I’d like to help identify where the anxiety might come from for many students and parents, and make suggestions for how to anticipate and potentially lessen some of the stress around the college process.
What causes high school students stress in relation to their future college application process? The list could probably fill a full page, but here are a few common themes we often hear or see in the high school students we speak with.
- Juggling too much!
- Taking classes that are too advanced in subjects outside of their strengths.
- Trying to be great at everything (i.e. school, sports, volunteer work, leadership, etc.).
- Being distracted by social media/texting/technology in general.
- Taking or preparing for standardized tests.
- Not being able to say “No” to parents/teachers/friends, etc. who ask for help or have expectations that add more to a student’s already full plate.
- Worrying about what they don’t yet know about their future (i.e. not knowing what they want to major in or think they want to do as a career).
- Writing the most distinguishing college essay or finding the “best topic” to write about.
- Sleep deprivation (usually as a result of all of the above!).
Stress and anxiety can hit students at any time of high school, but with regard to the college application process, junior year stands out as the most challenging year for students to manage their anxiety. How can parents and teachers help?
Help students identify what to prioritize academically and in extracurricular activities.
Are there some clubs that your son signed up for in 9th grade when he didn’t know what to get involved in, but has never shown any real interest in or has no desire to move in to a leadership position?
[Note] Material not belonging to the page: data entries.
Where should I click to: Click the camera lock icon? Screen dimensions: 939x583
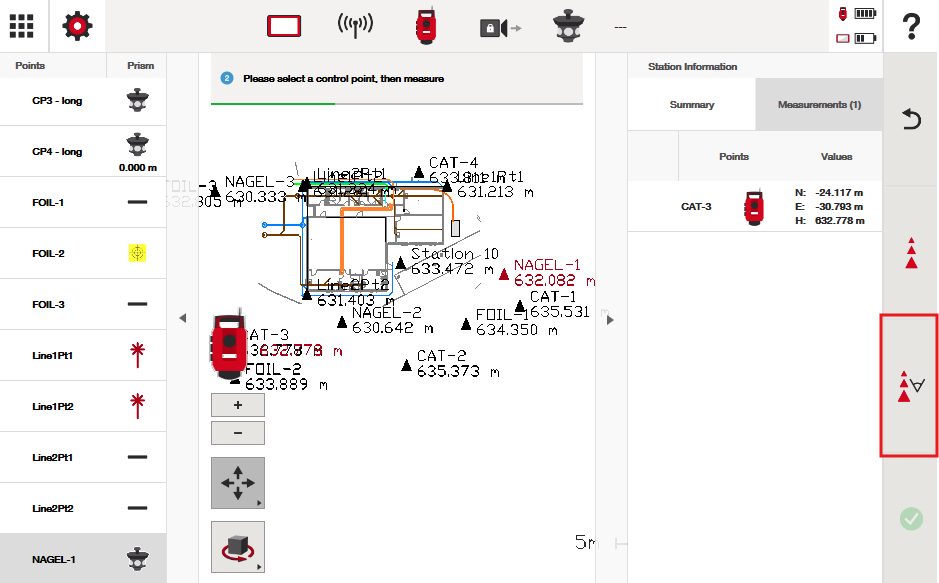(499, 28)
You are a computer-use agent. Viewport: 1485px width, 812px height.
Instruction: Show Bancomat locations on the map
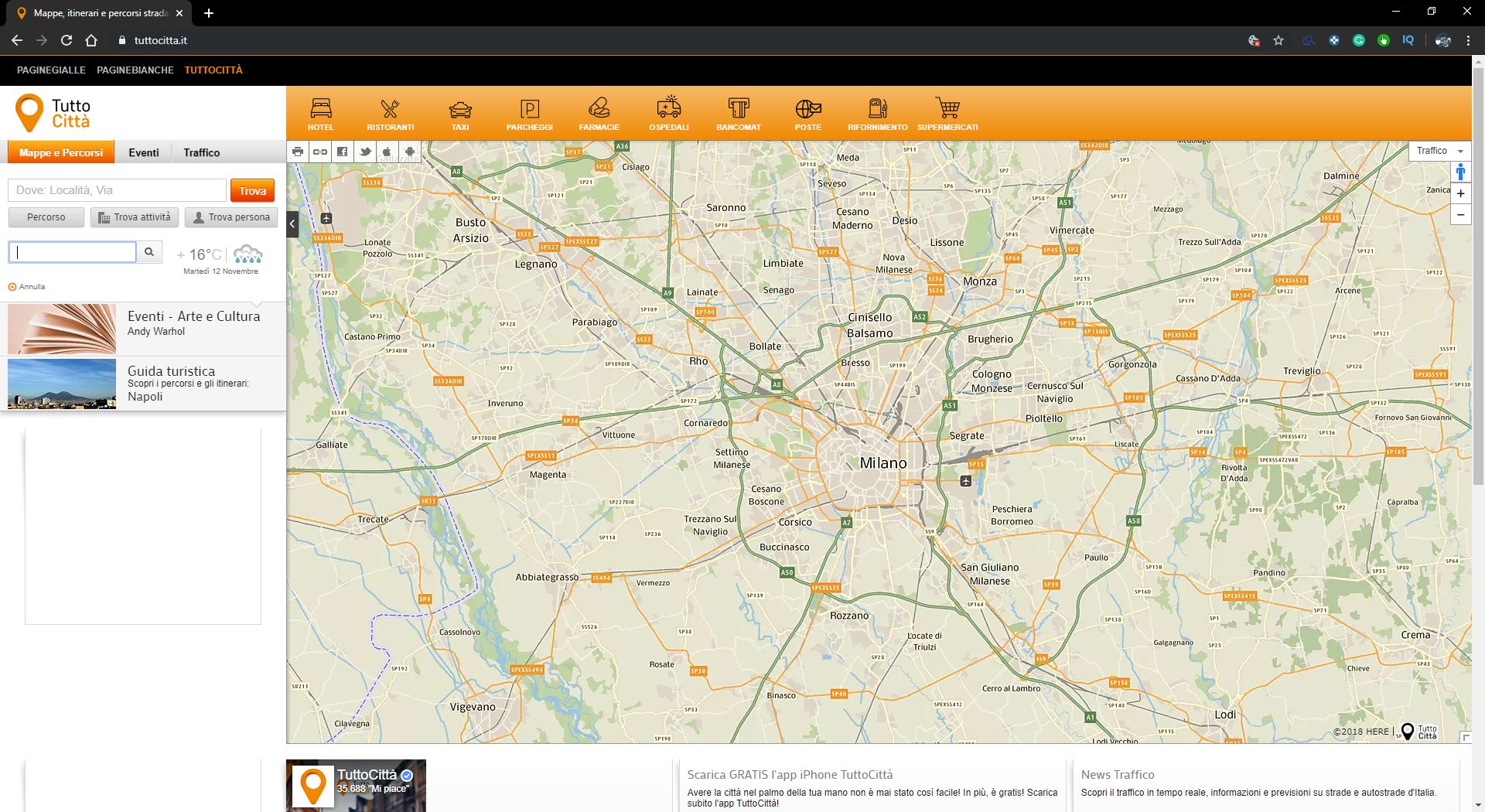(x=738, y=113)
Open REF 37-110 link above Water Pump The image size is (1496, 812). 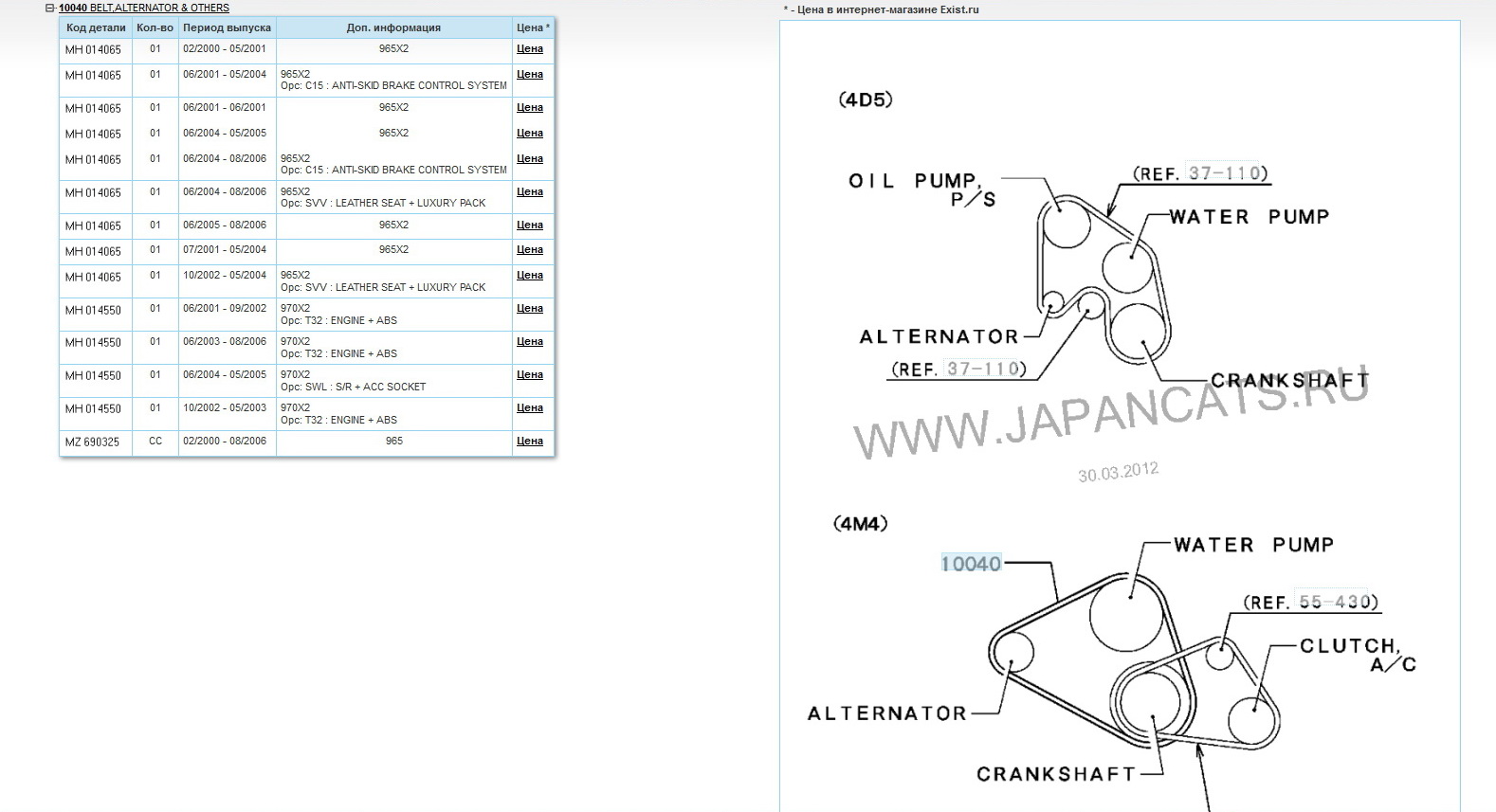(x=1227, y=173)
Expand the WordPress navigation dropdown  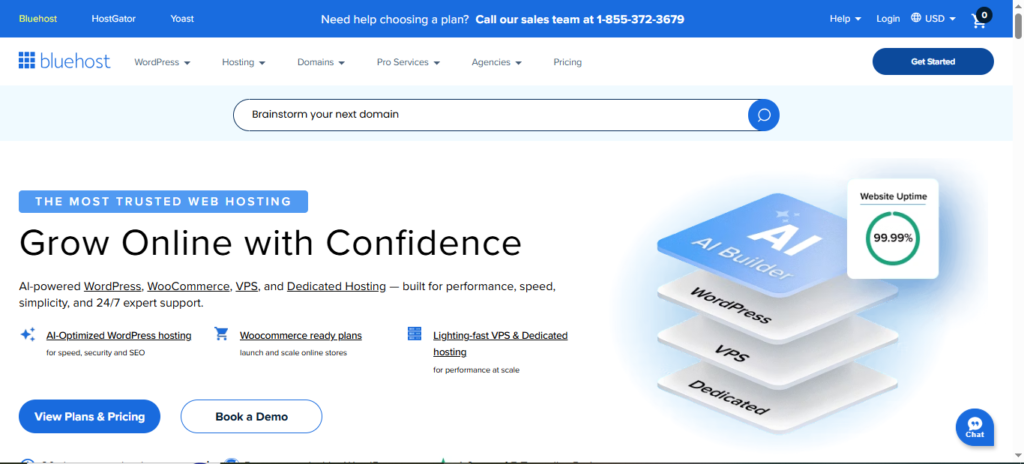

Would his time be better spent in another way that will make him happier but will also add some benefit to his personal profile? He might consider a part-time job, volunteering in an area of interest, shadowing a family member in a potential career or taking up a new sport or hobby. Try to help him find some joy in his school day both inside and outside the classroom.
Aim for a balanced curriculum.
Even though it might sound like it will “look great to colleges” if you take every AP class in junior or senior year, that is not the right academic curriculum for the majority of high school students. Discuss the importance of “balancing” the effort required to earn a B or higher in advanced classes within the context of how much your daughter juggles outside of the classroom. Would she be better off taking a few advanced courses and scaling back in some areas in order to make sure she is getting some sleep each night?
Discuss quality vs. quantity
We often hear the “myth” that still exists in high school that “more is better.” In truth, , colleges like to see juniors focus more on their strengths and taking their interests to a higher level rather than adding on lots of little points of involvement that may prohibit them from really learning a new skill or taking on leadership. Try to encourage your student to focus on their strengths or find volunteer work that overlaps with their interests so that they enjoy how their time is spent.
Many students put more pressure on themselves than their parents would ever do, in part because they are trying to please a parent or trying to follow in their parent’s or older sibling’s shoes instead of filling their own. Helping a student identify her strengths and talents, and maximizing the benefit they can get from that talent, is one way you might alleviate some stress your student.
The college admissions process has certainly become more stressful in recent years. But that doesn’t mean that your student needs to succumb to the pressure of that stress. By staying on top of your timeline and making smart choices according to the advice above, you can find academic success while maintaining a healthy balance through the end of high school.